Almost every Saturday morning of my childhood was spent in a dance studio. For the past several years, many, many Saturdays are consumed by the boys’ practices or games. For me, Saturday usually equals busyness and fun. Not quiet and time to reflect.

So it was really weird last Saturday to find our calendar empty (which ended up being a great thing, because Matt’s parents were able to come over for a quick visit later in the day!). Matt decided earlier in the week that he’d like to do something fun with the boys: take each of them out for a meal by themselves at a place of the boys’ choosing. Just some one-on-one time with each boy to hang out.

And in the semi-quiet of our house, something that I’ve been thinking about abstractly for the past several months came into better focus. I’ll try to put it into words as succinctly as possible.

We’re at a transitional stage of parenting where Matt needs to play a bigger role. I think this is particularly true because we’re raising all boys (not that girls don’t need their dads, clearly). Clarifications:
1) This is not because he’s been checked out to this point…on the contrary, he’s a great dad and has always been involved.
1b) This does not mean that I am checking out. I know I’m still very much needed. For at the very least rides, food, and help with homework 😉
2) THIS IS NOT A COMPLAINT FROM ME. The early years of parenting are hard, particularly on the primary caregiver. Which obviously was me, especially the last 8 years since I’ve been home. And we’re through those years, mostly unscathed, praise God.

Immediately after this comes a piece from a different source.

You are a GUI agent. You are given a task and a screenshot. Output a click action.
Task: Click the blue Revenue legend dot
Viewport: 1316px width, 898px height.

ahem. yes. we so totally were.

However, can you see where this is going? It’s not even sadness, really, that I’m feeling. It’s simply that so much of me and my purpose (and the reason I quit my job) were enveloped in a stage that’s over. And I didn’t think much past this stage (because let’s face it; when you’re in the thick of those years, the light at the end of the tunnel seems very, very dim). PLUS, even though those infant/toddler/preschooler years are ridiculous and difficult and challenging and often gross, they’re my favorite. Parenting littles was so totally in my wheelhouse.

i had no idea what i was in for, even this many years into parenting.

2 Augusts ago, when Jack Henry went to full-day school, I felt none of this. There was just happiness over my newfound freedom. But starting last fall, I’ve been feeling like I’m ready for a new something. So I’ve spent a lot of time thinking. And the truth is, I’m still not at all clear what the next stage looks like for me and my family. I have lots of ideas…I am a fantastic daydreamer. Also, I am an excellent song-lyrics-memorizer, so if you can think of a way to parlay that skill into a perfect part-time job for me, feel free to let me know.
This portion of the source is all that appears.